Wednesday 1 June 2011

Kick Start

Fortunately this morning in Sydney was unseasonably warm - 19C when my alarm went off - so getting up and into PCP should have been easy.

However, thinking that last night was my last night of drinking and any freedom in eating choices, I had a too-large Italian meal and several glasses of wine with it. So I was feeling a little bit seedy this morning.

Nevertheless I gave the exercises my best shot. Squats were fine; push-ups were not as bad as I feared. However, my form wasn't great - I wasn't getting down far enough. Which brings me to a question for Patrick; my thinking is it's better to get as many reps out with good form as possible. If I'm failing is it okay to switch to push-ups from the knee to get the last few reps out?
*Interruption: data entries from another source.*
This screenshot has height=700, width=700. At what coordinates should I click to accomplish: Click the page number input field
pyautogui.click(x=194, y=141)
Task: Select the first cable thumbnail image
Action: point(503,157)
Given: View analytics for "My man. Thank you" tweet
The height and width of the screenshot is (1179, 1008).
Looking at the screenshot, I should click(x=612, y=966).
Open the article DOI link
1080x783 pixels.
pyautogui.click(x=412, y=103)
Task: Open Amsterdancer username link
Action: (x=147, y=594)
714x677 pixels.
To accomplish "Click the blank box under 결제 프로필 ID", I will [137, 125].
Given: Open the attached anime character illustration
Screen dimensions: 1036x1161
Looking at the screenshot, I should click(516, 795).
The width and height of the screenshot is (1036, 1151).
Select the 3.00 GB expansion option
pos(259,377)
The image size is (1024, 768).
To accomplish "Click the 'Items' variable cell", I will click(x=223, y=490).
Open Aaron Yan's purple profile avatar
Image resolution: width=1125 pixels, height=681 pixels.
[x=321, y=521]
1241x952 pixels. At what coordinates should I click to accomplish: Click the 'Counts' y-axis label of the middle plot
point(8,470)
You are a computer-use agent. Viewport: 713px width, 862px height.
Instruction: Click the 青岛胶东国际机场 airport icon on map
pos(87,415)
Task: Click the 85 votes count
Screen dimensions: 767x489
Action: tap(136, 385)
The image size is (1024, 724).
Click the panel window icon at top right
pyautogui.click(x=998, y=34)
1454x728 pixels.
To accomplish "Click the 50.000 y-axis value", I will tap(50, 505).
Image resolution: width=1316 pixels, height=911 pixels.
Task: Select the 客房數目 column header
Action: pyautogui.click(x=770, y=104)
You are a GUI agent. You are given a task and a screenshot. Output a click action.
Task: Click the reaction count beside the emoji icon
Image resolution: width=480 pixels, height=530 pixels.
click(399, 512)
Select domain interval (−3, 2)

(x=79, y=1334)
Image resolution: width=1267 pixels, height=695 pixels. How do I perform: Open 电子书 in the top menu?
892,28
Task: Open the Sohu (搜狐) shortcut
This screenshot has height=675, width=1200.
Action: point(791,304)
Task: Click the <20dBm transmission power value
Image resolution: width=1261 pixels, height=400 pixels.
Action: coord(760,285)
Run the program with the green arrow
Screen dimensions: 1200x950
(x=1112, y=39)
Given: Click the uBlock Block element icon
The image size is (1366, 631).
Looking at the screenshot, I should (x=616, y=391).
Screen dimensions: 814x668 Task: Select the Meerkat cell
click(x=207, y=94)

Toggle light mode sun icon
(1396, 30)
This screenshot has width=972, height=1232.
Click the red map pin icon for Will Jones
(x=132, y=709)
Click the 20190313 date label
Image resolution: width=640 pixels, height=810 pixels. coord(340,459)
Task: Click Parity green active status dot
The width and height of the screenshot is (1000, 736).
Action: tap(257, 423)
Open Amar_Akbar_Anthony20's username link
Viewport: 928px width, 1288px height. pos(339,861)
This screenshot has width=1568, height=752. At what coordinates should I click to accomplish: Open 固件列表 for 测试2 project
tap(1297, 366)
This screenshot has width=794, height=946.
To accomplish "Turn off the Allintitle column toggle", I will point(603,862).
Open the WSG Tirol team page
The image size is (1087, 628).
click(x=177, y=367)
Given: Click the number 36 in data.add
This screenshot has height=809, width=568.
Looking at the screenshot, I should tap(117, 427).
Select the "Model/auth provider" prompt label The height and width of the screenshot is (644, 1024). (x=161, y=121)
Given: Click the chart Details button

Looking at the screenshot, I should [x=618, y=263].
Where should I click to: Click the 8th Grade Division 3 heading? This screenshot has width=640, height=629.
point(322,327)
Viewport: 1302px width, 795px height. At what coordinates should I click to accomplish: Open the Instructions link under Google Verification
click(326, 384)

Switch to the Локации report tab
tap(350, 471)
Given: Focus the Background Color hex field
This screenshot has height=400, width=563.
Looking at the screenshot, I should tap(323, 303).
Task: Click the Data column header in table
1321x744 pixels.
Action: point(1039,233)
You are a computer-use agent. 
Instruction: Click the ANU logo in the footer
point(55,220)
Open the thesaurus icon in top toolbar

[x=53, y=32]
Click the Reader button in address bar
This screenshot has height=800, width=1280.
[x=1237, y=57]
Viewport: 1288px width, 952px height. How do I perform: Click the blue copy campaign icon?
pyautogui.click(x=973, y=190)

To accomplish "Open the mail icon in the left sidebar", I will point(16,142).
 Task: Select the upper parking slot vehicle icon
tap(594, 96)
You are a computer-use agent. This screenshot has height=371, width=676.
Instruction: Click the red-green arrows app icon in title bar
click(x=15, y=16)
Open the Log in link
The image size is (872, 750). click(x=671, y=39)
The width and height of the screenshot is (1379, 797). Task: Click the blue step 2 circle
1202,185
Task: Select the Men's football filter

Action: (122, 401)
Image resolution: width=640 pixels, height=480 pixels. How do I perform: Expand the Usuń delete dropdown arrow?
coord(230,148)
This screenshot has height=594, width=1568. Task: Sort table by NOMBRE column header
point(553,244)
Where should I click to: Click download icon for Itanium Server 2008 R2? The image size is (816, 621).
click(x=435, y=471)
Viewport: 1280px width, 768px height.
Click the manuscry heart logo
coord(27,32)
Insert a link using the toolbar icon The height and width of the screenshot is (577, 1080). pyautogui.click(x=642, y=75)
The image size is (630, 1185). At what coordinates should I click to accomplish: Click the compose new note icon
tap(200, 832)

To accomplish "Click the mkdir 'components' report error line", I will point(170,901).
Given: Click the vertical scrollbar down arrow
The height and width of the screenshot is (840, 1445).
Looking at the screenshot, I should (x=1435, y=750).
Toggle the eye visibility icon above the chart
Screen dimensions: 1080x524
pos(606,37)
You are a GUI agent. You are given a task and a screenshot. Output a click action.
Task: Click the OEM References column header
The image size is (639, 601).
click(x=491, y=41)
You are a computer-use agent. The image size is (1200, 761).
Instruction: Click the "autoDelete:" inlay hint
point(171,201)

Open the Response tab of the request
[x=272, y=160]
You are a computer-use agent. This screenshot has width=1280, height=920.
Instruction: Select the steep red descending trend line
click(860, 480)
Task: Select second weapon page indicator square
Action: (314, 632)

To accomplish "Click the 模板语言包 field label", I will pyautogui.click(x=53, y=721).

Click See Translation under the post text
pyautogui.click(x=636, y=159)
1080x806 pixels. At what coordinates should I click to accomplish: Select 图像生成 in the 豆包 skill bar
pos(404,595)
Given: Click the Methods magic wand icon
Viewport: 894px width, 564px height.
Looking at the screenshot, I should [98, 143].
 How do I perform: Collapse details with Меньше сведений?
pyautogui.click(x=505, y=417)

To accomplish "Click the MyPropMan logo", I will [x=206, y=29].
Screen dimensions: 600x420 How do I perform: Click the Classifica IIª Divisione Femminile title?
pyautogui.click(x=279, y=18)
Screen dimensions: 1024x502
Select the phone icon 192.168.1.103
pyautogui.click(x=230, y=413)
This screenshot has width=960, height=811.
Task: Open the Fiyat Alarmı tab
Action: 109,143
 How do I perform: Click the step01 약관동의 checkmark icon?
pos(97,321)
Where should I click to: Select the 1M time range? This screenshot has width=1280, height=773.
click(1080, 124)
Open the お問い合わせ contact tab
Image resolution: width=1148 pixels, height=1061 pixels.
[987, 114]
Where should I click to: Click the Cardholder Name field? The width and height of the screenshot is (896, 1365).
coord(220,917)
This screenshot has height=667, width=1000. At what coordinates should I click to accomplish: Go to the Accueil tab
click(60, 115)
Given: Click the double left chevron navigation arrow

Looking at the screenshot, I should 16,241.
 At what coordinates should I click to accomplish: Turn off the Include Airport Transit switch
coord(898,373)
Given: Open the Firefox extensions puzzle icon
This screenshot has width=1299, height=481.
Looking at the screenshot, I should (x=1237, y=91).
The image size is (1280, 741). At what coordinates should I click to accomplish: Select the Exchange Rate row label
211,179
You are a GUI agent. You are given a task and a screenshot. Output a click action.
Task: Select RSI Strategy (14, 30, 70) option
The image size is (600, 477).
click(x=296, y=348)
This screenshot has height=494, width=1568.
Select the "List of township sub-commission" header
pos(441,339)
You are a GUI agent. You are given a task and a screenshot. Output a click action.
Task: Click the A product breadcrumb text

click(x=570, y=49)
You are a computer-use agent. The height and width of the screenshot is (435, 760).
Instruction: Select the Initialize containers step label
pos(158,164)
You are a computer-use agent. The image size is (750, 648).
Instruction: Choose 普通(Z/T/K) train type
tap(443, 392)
Sit-ups - first set was fine. The second set didn't seem to start; somehow my body just wasn't moving very far off the ground. So I settled for crunches with good form. I know from past experience that this should improve somewhat quickly (but maybe not quickly enough to keep up with the later demands!).

Skipping was slightly problematical. I had trouble getting a rhythm - however, once I got into the swing of it (forgive the pun), I was getting 20+ jumps. With a brand new leather rope I also had problems with it hitting the back of my head on the up-swing. I literally need to work out the kinks. I'll post a picture later of how!

Food should also be relatively easy. I eat the same breakfast and lunch on week-days, so halving the portions is easy.

One possible exception - I drink a cup or two of black coffee daily. Seeing as this is calorie free, I'm going to take the view that I can continue this (also half-finishing a well-made espresso coffee is immoral - I'd rather go without than insult my dedicated baristas by leaving half the product in the cup).